Task inputs ->
☆ ☆ ☆ ☆

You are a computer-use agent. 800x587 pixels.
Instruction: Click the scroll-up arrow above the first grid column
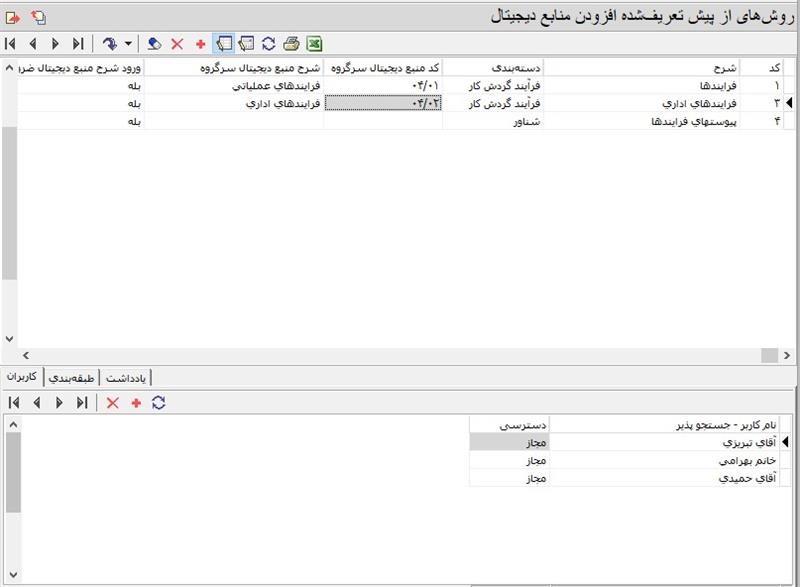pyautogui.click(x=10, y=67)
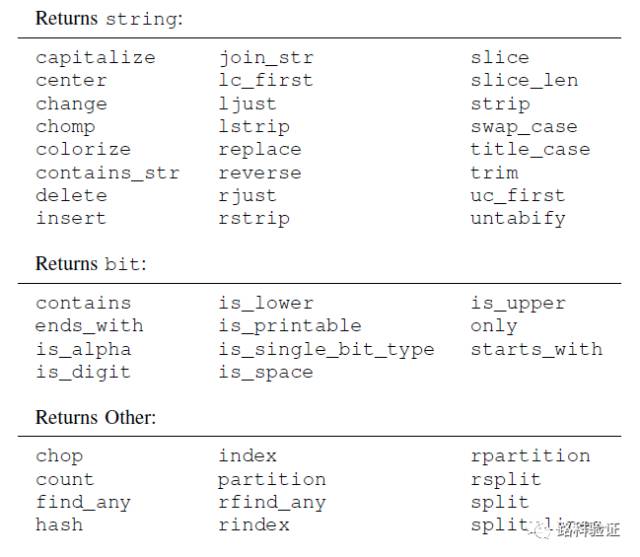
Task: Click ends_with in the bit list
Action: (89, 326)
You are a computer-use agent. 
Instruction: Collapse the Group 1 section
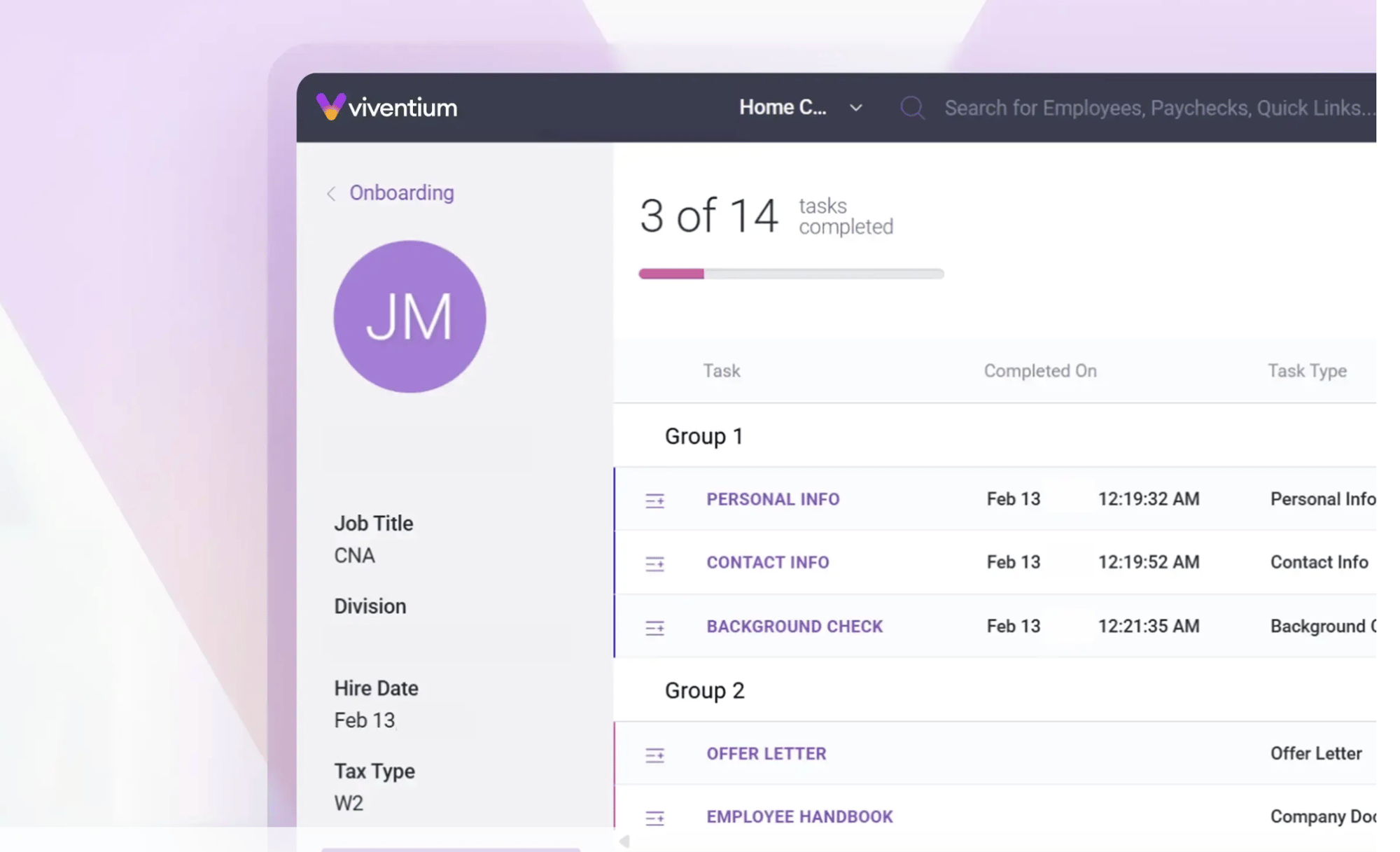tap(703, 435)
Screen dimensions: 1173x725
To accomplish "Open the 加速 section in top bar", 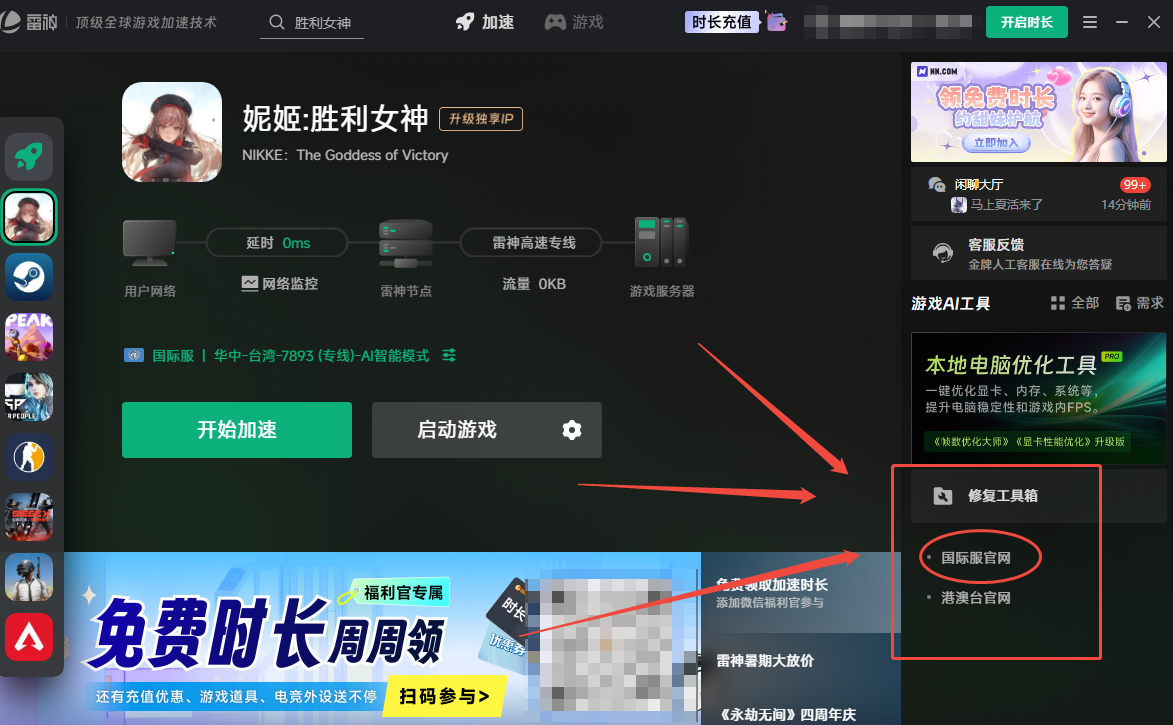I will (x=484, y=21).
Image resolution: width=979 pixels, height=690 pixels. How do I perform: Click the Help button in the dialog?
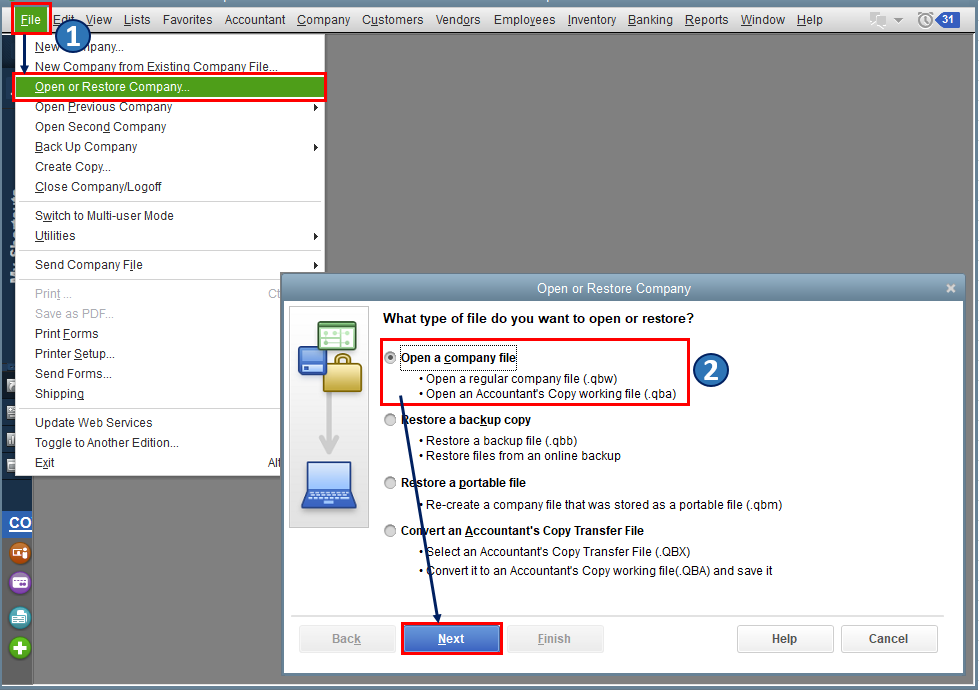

☆ ☆ ☆ ☆

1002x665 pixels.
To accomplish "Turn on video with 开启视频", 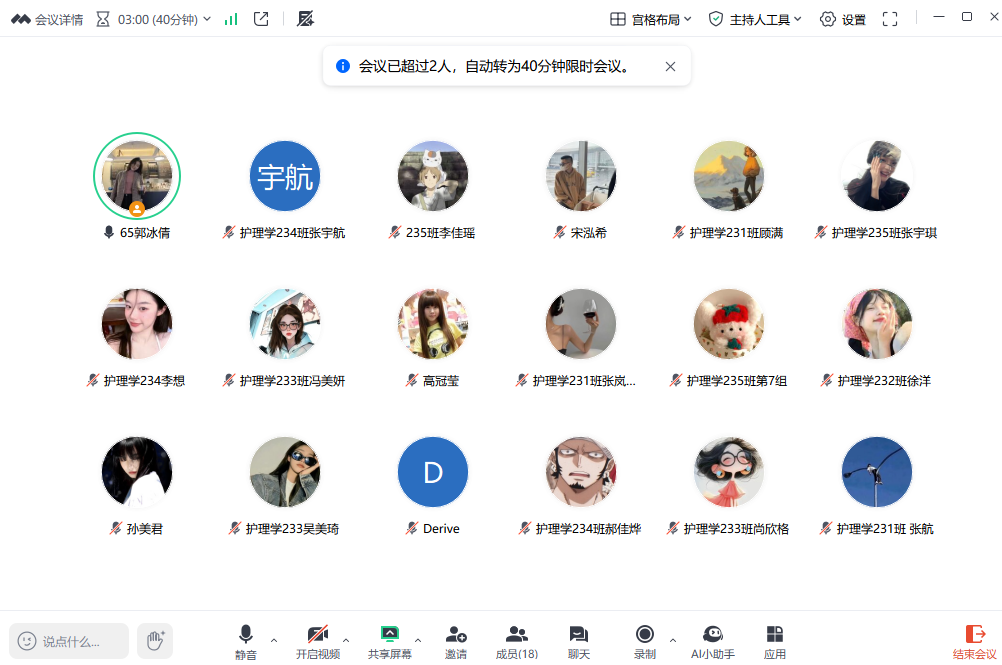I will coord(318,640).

☆ ☆ ☆ ☆

Do this ->
Pick out and copy every line of the records above that contains the string "Instruction". Case counts.

Exercise result ->
Instruction: Click the scroll-up arrow above the first grid column
Instruction: Collapse the Group 1 section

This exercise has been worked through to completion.